Rivola dibuja la línea: sin sabotaje, con preferencia clara
El directivo italiano insistió en que ‘no habrá boicot’ y que la prioridad es que Aprilia sea campeona, independientemente del piloto. Eso son palabras tranquilizadoras. Otra cosa son las decisiones que se tomen en los despachos.
Rivola también recordó que Aprilia tiene ‘el equipo oficial’ y que, como es lógico, preferiría que ganara un piloto oficial. La frase no es una orden de equipo, pero nadie en el paddock la escuchó sin levantar una ceja. Martín tiene 31 puntos, Bezzecchi, su compañero, está más lejos.
El contexto de la temporada agrava la tensión. Aprilia podría convertirse en la quinta marca en ganar un mundial de MotoGP en los últimos ocho años. Honda lo hizo en 2019, Suzuki en 2020, Yamaha en 2021 y Ducati entre 2022 y 2025. Solo KTM quedaría fuera de ese círculo.

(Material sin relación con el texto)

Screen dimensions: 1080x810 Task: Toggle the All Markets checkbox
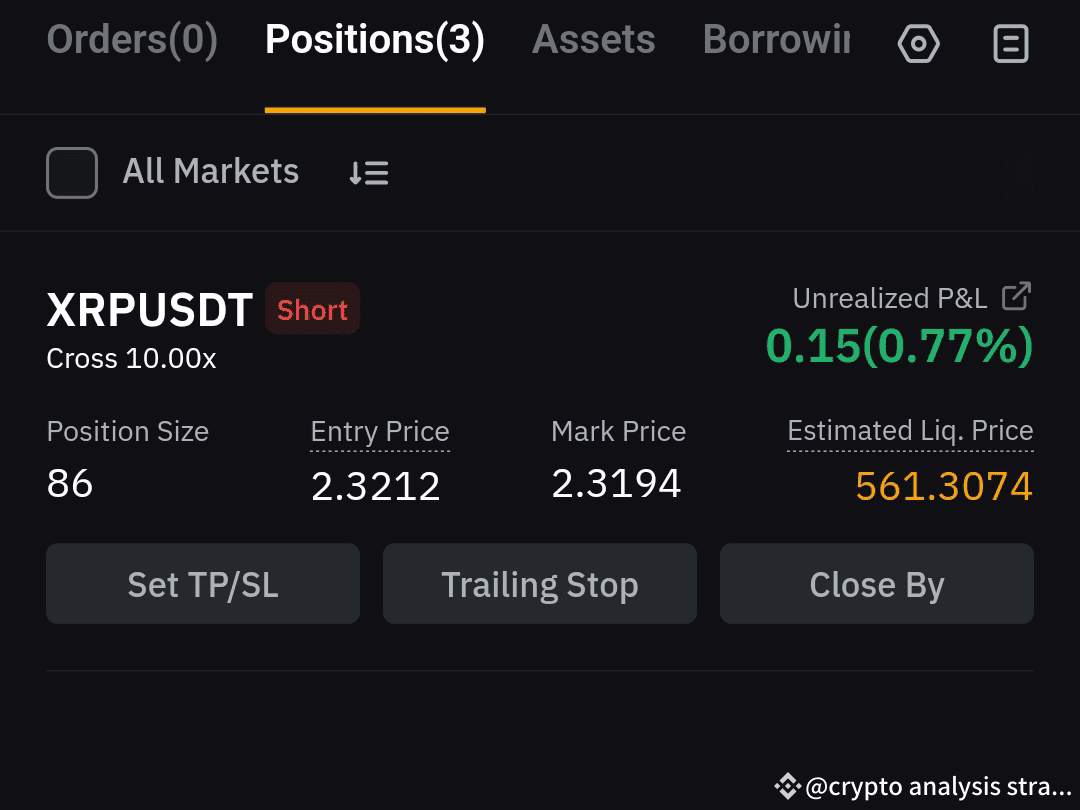click(x=72, y=173)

El eco de aquella etapa de Márquez en Honda sirve de advertencia. Si Aprilia deja de suministrar las mismas piezas a medio campeonato, el daño reputacional no tiene vuelta atrás.
El precedente de 2024 es ilustrativo. Martín dejó Ducati como campeón y se fue a Aprilia con el dorsal uno. Si repite la jugada y se marcha a Yamaha con el título, habrá ganado el mundial con tres marcas distintas. Aprilia, en cambio, se quedaría con las estadísticas y sin la foto del campeón en su garaje.
En pista, la ventaja de Martín es real pero no congelada. La progresión de Bezzecchi en la segunda mitad del año y la adaptación de Márquez a la Ducati recortan distancias cada fin de semana. Rivola no puede permitirse un error de gestión.
La prensa italiana ya compara esta situación con el caso que sacudió al paddock hace una década. Entonces, la fábrica de turno negó cualquier trato desigual. Hoy, en Noale, las declaraciones de Rivola no cierran la puerta del todo.
Por ahora, la jerarquía de Aprilia manda sobre el papel: el equipo oficial tiene prioridad de recursos. La cuestión es si esa prioridad se convertirá en decisiones perjudiciales para Martín, como sucedió en casos anteriores. Rivola descarta una orden de equipo, pero el término boicot ya está sobre la mesa.
La estrategia de Aprilia y el precedente de Márquez
La gestión de pilotos es un clásico del campeonato. Valentino Rossi nunca fue acusado de esconder piezas a sus compañeros, según recuerda Davide Brivio en la fuente original. Con Márquez, en cambio, las sospechas eran constantes. Aprilia no es Honda, pero sí es una fábrica pequeña con un título en juego.
Si Aprilia mueve ficha en favor de Bezzecchi o restringe una evolución a Trackhouse, el boicot no tendrá un comunicado oficial, pero se notará en la pista. De momento, la ventaja de Martín le da un colchón de 40 puntos sobre el primer Ducati, que es Márquez. Suficiente para defenderse, no para confiarse. Nadie con memoria en MotoGP muerde así.
Yamaha observa desde la distancia. Se llevará a Martín en 2027 y cualquier gesto que rebaje la competitividad de su futuro piloto será leído como una afrenta. Rivola lo sabe.
Análisis de Impacto
- Dato de mercado: Aprilia no se juega solo un trofeo, sino la credibilidad de su estructura satélite y el valor de marca ante un fichaje que se marcha a Yamaha.
- El rumor del paddock: Pese a las palabras de Rivola, en Noale crecen los recelos sobre ayudas extra al equipo oficial antes del cierre del campeonato.
- Veredicto de impacto: La polémica del boicot no ha hecho más que empezar. Si Martín pierde el liderato por una decisión dudosa de Aprilia, el relato será peor que no haber ganado.